J'ai apprécié le portrait de la mère, qui m'a parfois rappelé La Promesse de l'aube et d'ailleurs Gary (un de mes auteurs préférés) est né dans l'empire russe, à Vilnius ! L'histoire de Sacha et de Vania est aussi très touchante et pittoresque. Quant au récit de reportage de guerre, il me semble un peu trop réduit par rapport aux deux autres sujets. Chacun de ces sujets aurait mérité un livre entier.
Extraits choisis :
Au loin, le soleil, caché au fond du ciel, éclaire l’horizon d’un éclat faible, tamisé par les nuages. Au milieu du lac, à cinq cents mètres du trou de Sacha, une frontière invisible sépare l’Ukraine de la Russie. Avant, les Russes venaient eux aussi pêcher ici, sur le même lac, sur la même glace. Tout le monde se foutait de savoir qui pêchait. Aujourd’hui, les Russes ne viennent plus. Ils ne viendront plus jamais. Sacha réajuste ses lunettes rondes sur son nez busqué. Il a bien enfoncé sa chapka sur ses oreilles et porte trois couches de vêtements pour se tenir chaud ainsi que des bottes en feutre rembourrées. Il a beau être ukrainien, il parle en russe, pense en russe, jure en russe, et putain, sacré putain de bon Dieu, qu’il fait froid aujourd’hui. Dès son plus jeune âge, chaque hiver, il est venu pêcher sur ce lac. Le plus difficile n’est pas d’attraper les poissons, mais de rester immobile assis sur une caisse en plastique pendant des heures alors que le givre lui blanchit les cils.
[...]
Voilà comment j’ai appris que j’étais reçu à l’ESJ de Lille et su que mes carrières de sosie et de propriétaire de camping étaient terminées. En chemin vers le poulet rôti, prise d’une inspiration soudaine, ma mère a obliqué vers la gare de notre petite ville de banlieue et pris le RER jusqu’à la gare du Nord, puis un TGV pour Lille. Arrivée à l’école, la petite blonde aux cheveux bouclés et aux pommettes hautes s’est retrouvée devant le panneau d’affichage où étaient inscrits les noms des heureux élus. Elle m’expliquera plus tard que l’excitation l’avait empêchée de voir mon nom. Je n’étais donc pas admis.
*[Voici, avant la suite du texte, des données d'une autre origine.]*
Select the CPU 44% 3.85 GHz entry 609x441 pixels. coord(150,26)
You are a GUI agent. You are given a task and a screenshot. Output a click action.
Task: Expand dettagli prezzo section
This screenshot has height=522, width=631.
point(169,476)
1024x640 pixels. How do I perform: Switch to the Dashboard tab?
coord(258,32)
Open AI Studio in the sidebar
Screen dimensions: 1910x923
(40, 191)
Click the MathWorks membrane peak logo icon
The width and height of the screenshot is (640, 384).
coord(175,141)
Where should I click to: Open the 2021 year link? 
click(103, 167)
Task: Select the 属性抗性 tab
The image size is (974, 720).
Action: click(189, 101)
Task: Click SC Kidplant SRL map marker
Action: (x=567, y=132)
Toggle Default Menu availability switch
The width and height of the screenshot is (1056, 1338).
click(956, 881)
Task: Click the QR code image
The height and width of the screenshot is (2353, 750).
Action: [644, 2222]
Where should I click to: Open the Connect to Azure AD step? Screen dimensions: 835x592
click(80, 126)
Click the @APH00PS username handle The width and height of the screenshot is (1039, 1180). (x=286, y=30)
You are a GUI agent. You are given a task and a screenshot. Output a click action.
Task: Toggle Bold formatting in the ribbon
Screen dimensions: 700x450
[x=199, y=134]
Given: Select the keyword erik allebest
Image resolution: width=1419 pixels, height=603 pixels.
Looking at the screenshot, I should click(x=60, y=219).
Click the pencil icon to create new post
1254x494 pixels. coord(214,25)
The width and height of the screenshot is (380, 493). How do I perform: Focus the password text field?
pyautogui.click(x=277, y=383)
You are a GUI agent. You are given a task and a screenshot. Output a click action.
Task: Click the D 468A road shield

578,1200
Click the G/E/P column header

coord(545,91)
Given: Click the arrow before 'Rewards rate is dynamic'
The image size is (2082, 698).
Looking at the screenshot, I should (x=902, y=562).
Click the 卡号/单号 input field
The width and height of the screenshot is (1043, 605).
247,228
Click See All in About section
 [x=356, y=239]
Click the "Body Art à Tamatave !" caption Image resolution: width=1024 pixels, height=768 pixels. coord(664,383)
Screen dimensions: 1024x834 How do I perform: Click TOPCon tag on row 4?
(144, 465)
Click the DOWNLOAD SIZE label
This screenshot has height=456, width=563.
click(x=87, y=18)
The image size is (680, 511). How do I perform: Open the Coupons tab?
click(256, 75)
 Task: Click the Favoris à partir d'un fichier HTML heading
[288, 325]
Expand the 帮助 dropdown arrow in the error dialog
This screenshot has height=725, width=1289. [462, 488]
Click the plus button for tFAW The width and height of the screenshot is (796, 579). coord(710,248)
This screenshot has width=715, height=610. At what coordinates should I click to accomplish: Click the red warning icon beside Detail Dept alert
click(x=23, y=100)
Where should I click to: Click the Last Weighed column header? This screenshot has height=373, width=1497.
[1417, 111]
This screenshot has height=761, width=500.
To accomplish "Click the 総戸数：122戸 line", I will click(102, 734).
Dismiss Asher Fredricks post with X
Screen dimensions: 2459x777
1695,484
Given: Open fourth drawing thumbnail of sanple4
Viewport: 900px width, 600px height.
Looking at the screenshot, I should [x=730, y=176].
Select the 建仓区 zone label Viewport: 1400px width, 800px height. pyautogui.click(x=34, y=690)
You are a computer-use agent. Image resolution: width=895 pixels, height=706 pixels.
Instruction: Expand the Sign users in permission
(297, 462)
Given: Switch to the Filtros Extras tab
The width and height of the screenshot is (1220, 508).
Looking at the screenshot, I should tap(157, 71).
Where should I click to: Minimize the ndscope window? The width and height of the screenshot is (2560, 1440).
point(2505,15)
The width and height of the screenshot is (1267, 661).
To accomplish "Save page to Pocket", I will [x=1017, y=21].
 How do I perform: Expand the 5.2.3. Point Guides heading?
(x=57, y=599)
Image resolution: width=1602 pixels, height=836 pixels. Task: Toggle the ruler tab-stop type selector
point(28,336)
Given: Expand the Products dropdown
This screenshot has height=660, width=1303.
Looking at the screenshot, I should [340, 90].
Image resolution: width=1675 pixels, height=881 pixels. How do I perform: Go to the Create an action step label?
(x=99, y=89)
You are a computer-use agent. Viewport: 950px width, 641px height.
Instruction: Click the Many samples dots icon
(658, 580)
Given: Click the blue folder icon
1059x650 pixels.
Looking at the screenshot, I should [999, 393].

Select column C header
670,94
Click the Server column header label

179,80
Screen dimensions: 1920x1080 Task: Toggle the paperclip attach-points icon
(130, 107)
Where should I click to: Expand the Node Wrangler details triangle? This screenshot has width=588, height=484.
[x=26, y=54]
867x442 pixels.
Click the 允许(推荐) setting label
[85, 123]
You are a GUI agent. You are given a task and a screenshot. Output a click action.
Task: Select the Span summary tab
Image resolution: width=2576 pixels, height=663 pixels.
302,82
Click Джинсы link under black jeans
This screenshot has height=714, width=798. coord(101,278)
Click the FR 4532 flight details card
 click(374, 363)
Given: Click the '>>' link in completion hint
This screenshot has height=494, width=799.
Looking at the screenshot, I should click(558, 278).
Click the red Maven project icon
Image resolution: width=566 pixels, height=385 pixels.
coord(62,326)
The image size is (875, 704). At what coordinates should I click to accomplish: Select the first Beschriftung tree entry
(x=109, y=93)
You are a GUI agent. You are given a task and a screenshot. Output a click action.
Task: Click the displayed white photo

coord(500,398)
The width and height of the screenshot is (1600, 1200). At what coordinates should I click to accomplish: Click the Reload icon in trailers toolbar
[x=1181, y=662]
Dépitée, elle était partie boire un mauvais café au distributeur en se demandant comment elle allait m’expliquer qu’elle était partie pour Lille et surtout que j’avais échoué. Juste avant de repartir penaude, elle était revenue consulter le tableau une dernière fois. Et elle avait lâché son café en lisant mon nom. J’étais bien reçu. Immédiatement, elle nous avait appelés d’une cabine téléphonique pour annoncer la bonne nouvelle. Le soir, elle était de retour avec le poulet rôti.
[...]
À nos côtés, Sergueï est un journaliste ukrainien de vingt quatre ans qui parle parfaitement le français et regarde avec rage son pays saigner sans fin face à l’envahisseur. Il ne sait pas parler à voix basse, tonitrue des « Voilà ! » et des « Oh là là » à tout bout de champ. Lorsque nous venons en Ukraine, Sergueï nous sert de traducteur, de guide, il est notre fixeur et nous ouvre son carnet d’adresses pour nous donner des accès que d’autres n’ont pas. Sa mère est ukrainienne, son père, russe. Sergueï est un jeune homme brillant engagé dans une guerre qu’il couvre à cœur battant et un conflit qui le ronge et le fait vieillir à toute vitesse.